» YOUR OBJECTIVE
Would you please return only the lines from the one with "Open the Attachments tab" through the last line of the records below, leaving the pictures out?
[[ LISTED ENTRIES open ]]
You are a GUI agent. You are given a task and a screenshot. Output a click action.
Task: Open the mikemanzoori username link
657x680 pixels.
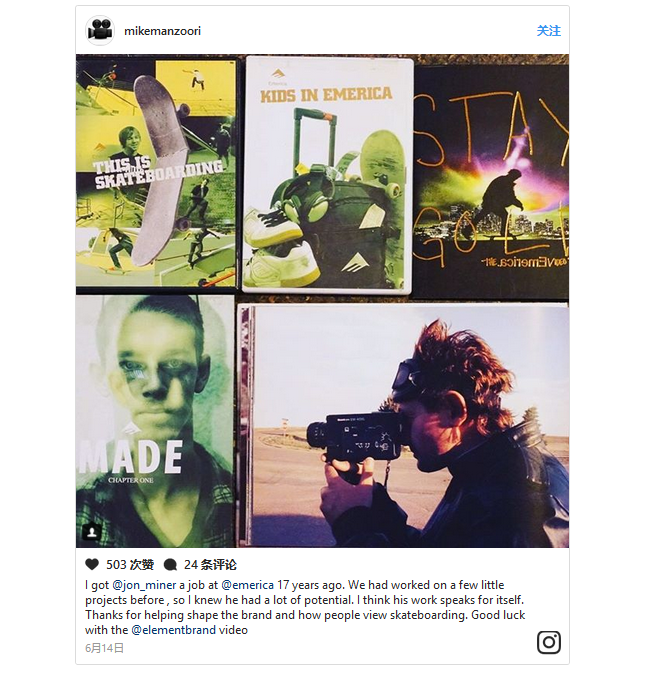(x=162, y=31)
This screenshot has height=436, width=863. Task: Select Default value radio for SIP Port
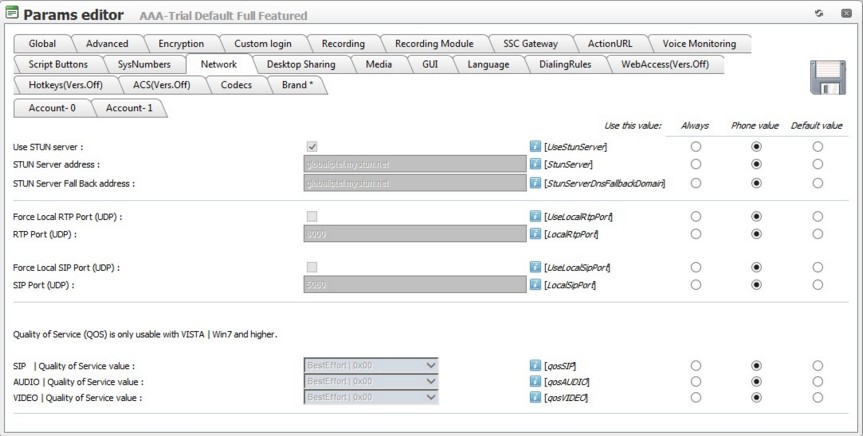click(x=817, y=285)
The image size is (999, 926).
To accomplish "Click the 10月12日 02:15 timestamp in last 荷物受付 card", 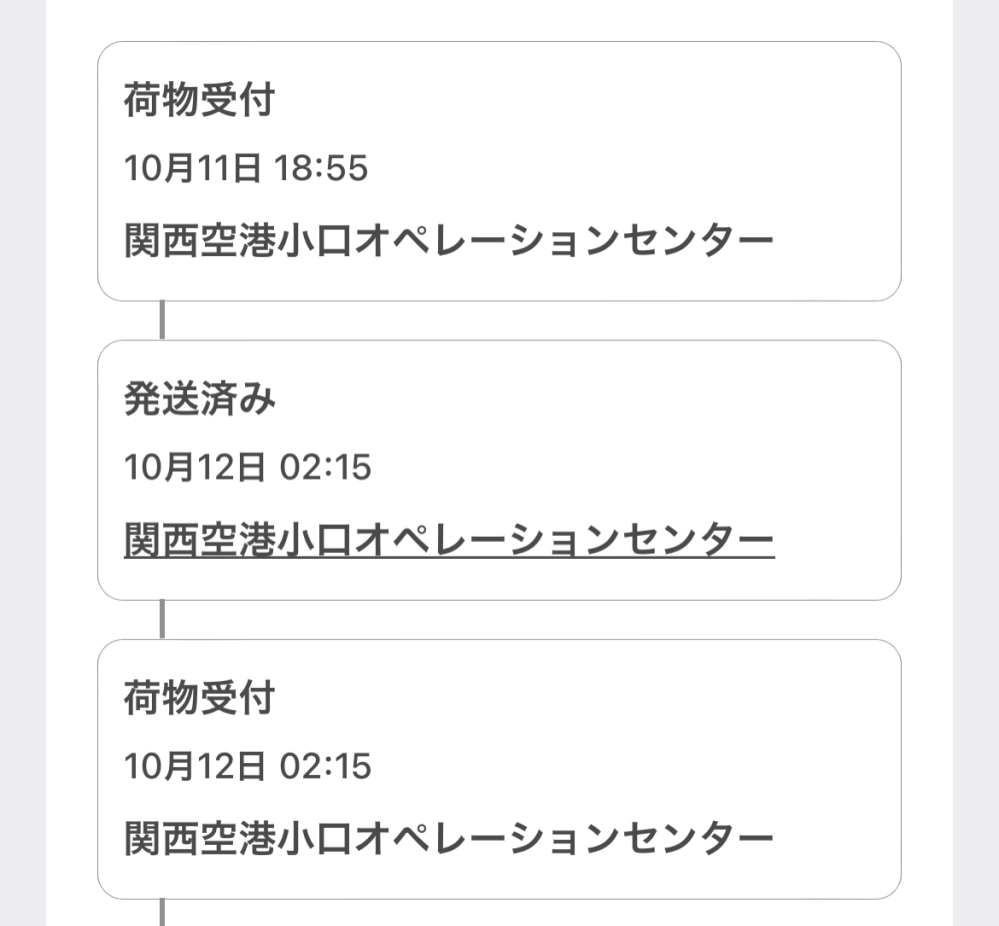I will 247,766.
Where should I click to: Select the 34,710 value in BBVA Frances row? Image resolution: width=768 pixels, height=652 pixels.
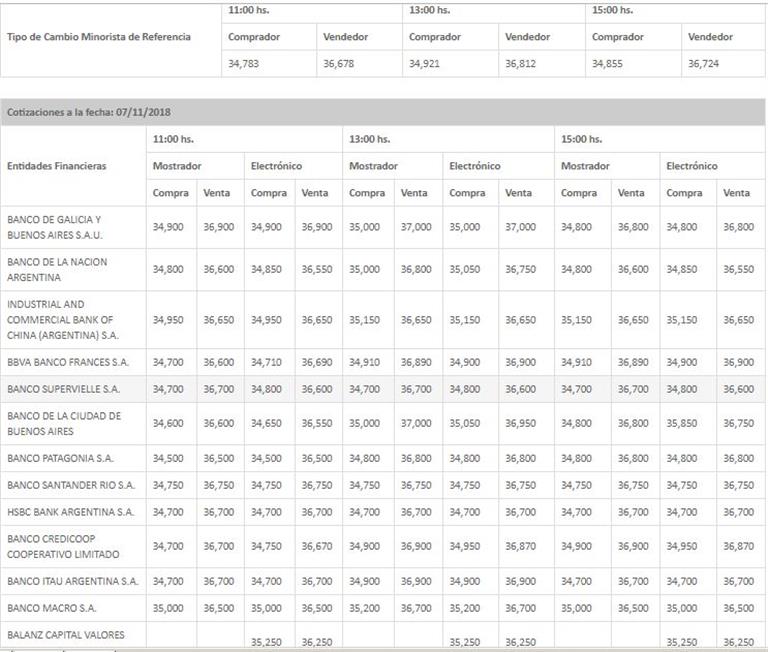pos(268,362)
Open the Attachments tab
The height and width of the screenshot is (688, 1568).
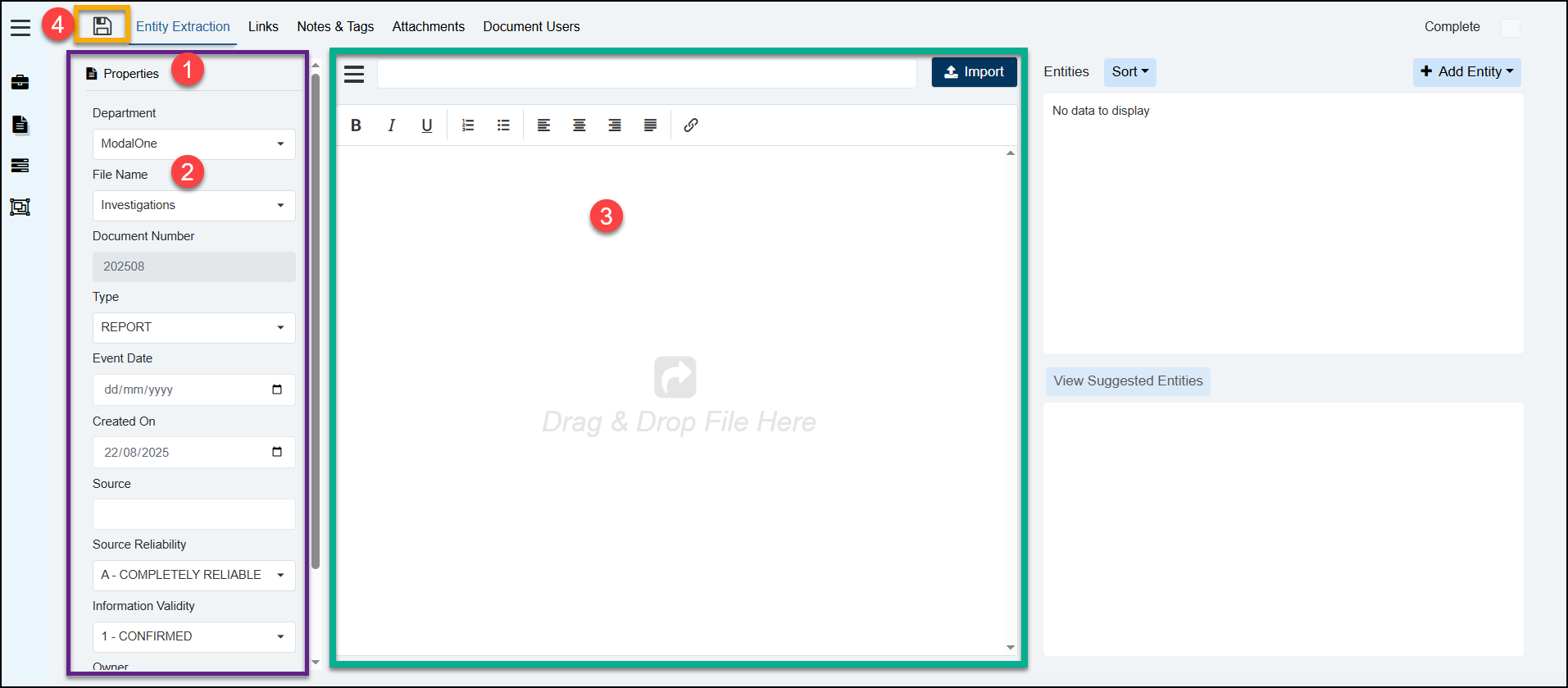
[[ LISTED ENTRIES closed ]]
» REPLY TO THE EXERCISE
Open the Attachments tab
The height and width of the screenshot is (688, 1568).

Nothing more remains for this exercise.